#1 2010-10-03 05:31:29

tknoeller
Member
Registered: 2007-02-27
Posts: 17

IMDB parser failing

Hi Tien,

Looks like the IMDB is starting to fail to parse on a couple of movies that I have tried recently.  I am still using v1.4.3, but installed a fresh v1.6.1 to see if an upgrade would help.  It did not.

The two movie examples I have are these.  (Don't judge. smile)

    Bride Wars - http://www.imdb.com/title/tt0901476/
    Four Rooms - http://www.imdb.com/title/tt0113101/

Both movies get a title that includes the year and the imdb name, they both get the year filled in, and they both get nothing else.

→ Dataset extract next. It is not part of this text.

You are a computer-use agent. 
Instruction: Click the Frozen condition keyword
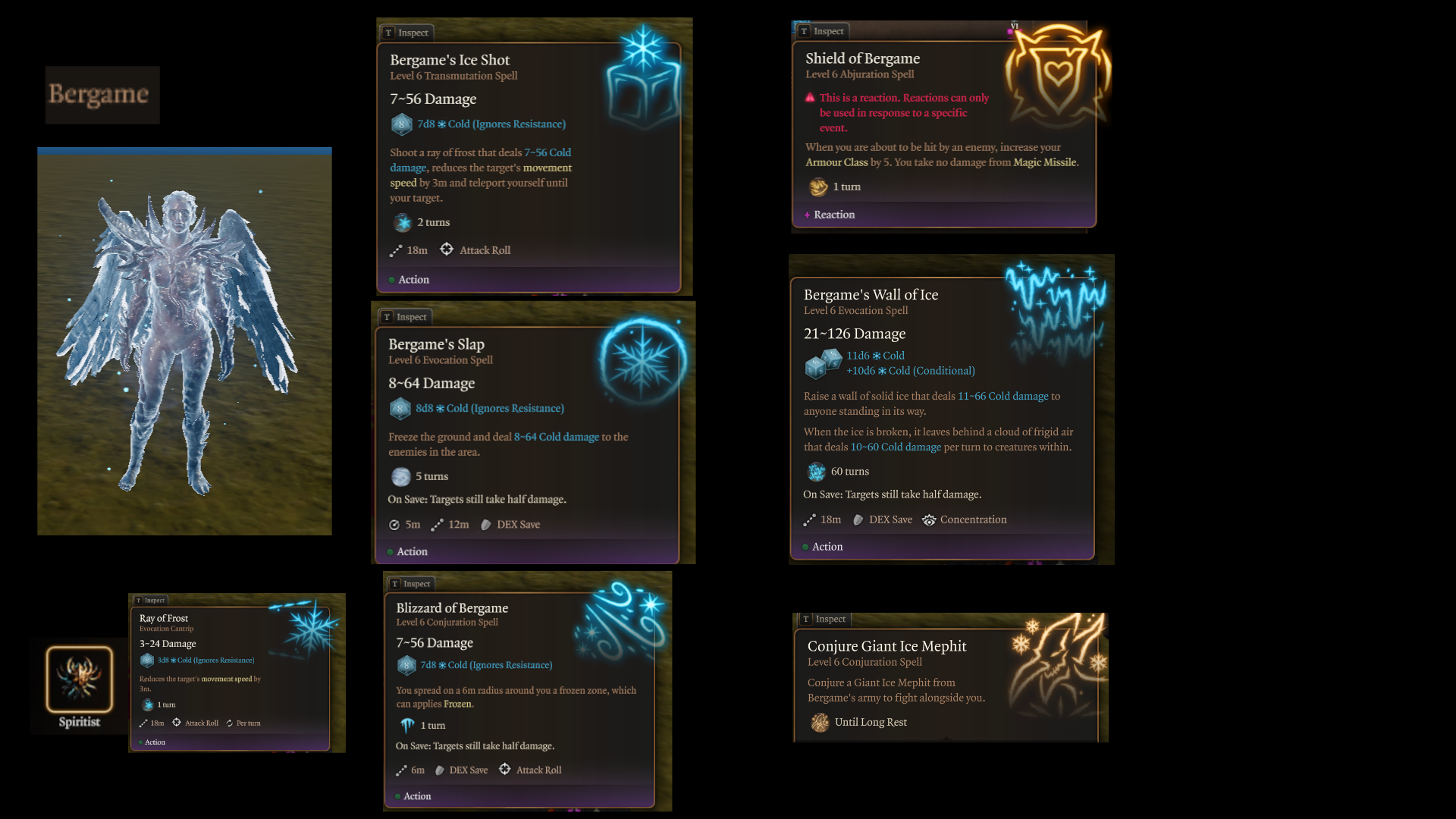click(457, 704)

    Four Rooms (1995) - IMDb
    Bride Wars (2009) - IMDb

If the fix it easy, could you backport it to 1.4.3?   My centos5 box does not like the 1.6.1 noarch.rpm install.  And a source install fails on a GTK2 tooltips error when trying clicking on the "fetch" button when adding a new movie.  I am seriously thinking about moving to Ubuntu soon, which has a supported package.  But until I do, a backport to 1.4.3 would be really appreciated.

Please let me know if I can do any debugging to help figure out what the problem is.

Thanks!

Offline

 

#2 2010-10-07 23:25:19

vong
Member
Registered: 2008-09-24
Posts: 11

Re: IMDB parser failing

IMDB has recently updated their layout, so I am thinking that it is just the parsing engine needs to be updated.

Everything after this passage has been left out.